OpinionPREMIUM

HOGARTH | Foot-in-mouth disease quarantined

John Steenhuisen announces his withdrawal from the DA's leadership race during a media briefing at Riverside Hotel in Durban on February 4 2026. (SANDILE NDLOVU)

When this newspaper’s political reporters broke the story about John “Vul’igate” Steenhuisen deciding not to stand for a third term, the DA leader must have felt that he had been robbed of the opportunity to control the narrative.

So he took to social media with a cryptic message suggesting that reports of his stepping down could be incorrect. This sent the peanut gallery into a spin, with some TV commentators claiming that they were hearing “from their sources” in the DA that party structures had persuaded Steenhuisen to change his mind overnight.

Then, on the day of the announcement, he sought to convince everyone that he was leaving on his own terms, that he had achieved all he had set out to achieve as party leader and was stepping down to focus his energies on putting an end to the foot-and-mouth disease crisis in his capacity as agriculture minister.

No mention of the embarrassment over the saga of the alleged abuse of his DA credit card to order Uber Eats, and suchlike.

Fighting foot-and-mouth disease may be a great cause to take up, but that is not what made Steenhuisen go.
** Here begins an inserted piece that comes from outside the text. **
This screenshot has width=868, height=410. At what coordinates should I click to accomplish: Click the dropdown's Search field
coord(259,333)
The truth is that he had put his own foot in his own mouth so many times recently that the blue party could no longer afford to have him as its face.

Juju’s love’s labour’s lost

Perhaps EFF leader Julius Malema really misses that look of fondness he used to get from Mbuyiseni Ndlozi back in the day, when the latter was the chief praise-singer of the red berets.
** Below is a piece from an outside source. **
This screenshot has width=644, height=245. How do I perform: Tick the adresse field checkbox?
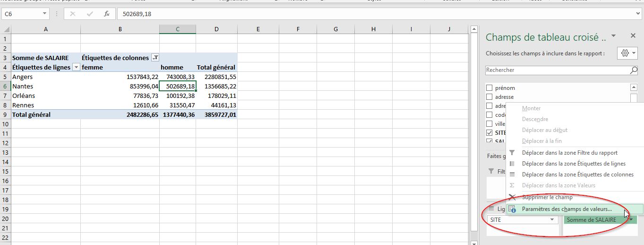(489, 97)
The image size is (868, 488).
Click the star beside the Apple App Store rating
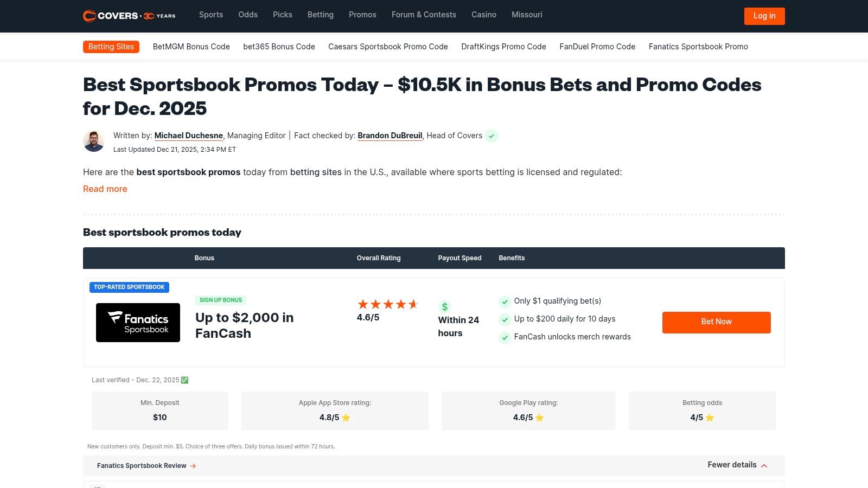click(346, 418)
Not so long ago Juju told reporters that his former deputy, Floyd Shivambu, was the only person he’d ignore the EFF constitution for and take back as a member if he wanted to return.

Now Malema is singing a different tune, telling the SABC that he would never take back Shivambu, but would roll out the red carpet for Ndlozi.

If it is true that Ndlozi will soon leave his radio gig for the Thabo Mbeki Foundation, but not to rejoin the red berets, expect the flip-flopper-in-chief to once again change his tune.

Yengeni about to be Yengoni

While Malema is still in search of new buddies to hang out with at his party’s Braamfontein headquarters, former president Jacob Zuma is finding new ways to avoid the loneliness and boredom that come with being at the helm of a political party.

The Nkandla Crooner summoned media houses to his favourite Umhlanga curry spot in Durban to announce that his favourite son, Duduzane, would be part of what he called a “Presidential Task Team”, through which Zuma would now run his office.

Among those present at the presser was recently appointed MKP deputy president Tony Yengeni, who didn’t make it onto the task team that is supposed to run the party presidency.

Does his exclusion mean that he will soon go the way of his predecessor, John Hlophe, and that Duduzane is being groomed to succeed him?

Hogarth won’t be surprised if a late-night press statement comes out soon to announce yet another change in leadership.

Lots of ifs but no butts, OK?

When President Cyril Ramaphosa appointed the Madlanga commission to probe allegations by KwaZulu-Natal police chief Nhlanhla Mkhwanazi that some of the country’s top cops were captured by criminals, little did he know that the investigation would end up touching on such subjects as Ozempic and BBLs.

This week’s star witness by far was police Brig Rachel Matjeng, who sought to convince a sceptical commission that she received money from alleged criminal cartel leader Vusimuzi Matlala because the two of them were lovers, and not because he was bribing her. She revealed to the commission that she had asked Matlala to get her Ozempic — an expensive medical treatment that is usually prescribed to diabetics, but is also used for weight loss.

“At least I was using Ozempic and did not go for a BBL [Brazilian butt lift] like others,” she told the commission, taking a swipe at another of Matlala’s alleged lovers.

When one of the commissioners, advocate Sandile Khumalo, asked why she was mentioning a BBL “in the context of this conversation”, Matjeng replied: “I am indirectly responding to … a social media post which I saw … where it was said ‘she is the one with the BBL’.

“So I am just saying no, I did not get the BBL. But they know there is someone who got the BBL in SAPS, hence those comments. Now they are trying to put a face to this BBL person. [But] it is not this one [pointing to herself]”

The commissioners couldn’t contain themselves.

It’s official: South African policing has reached a new low.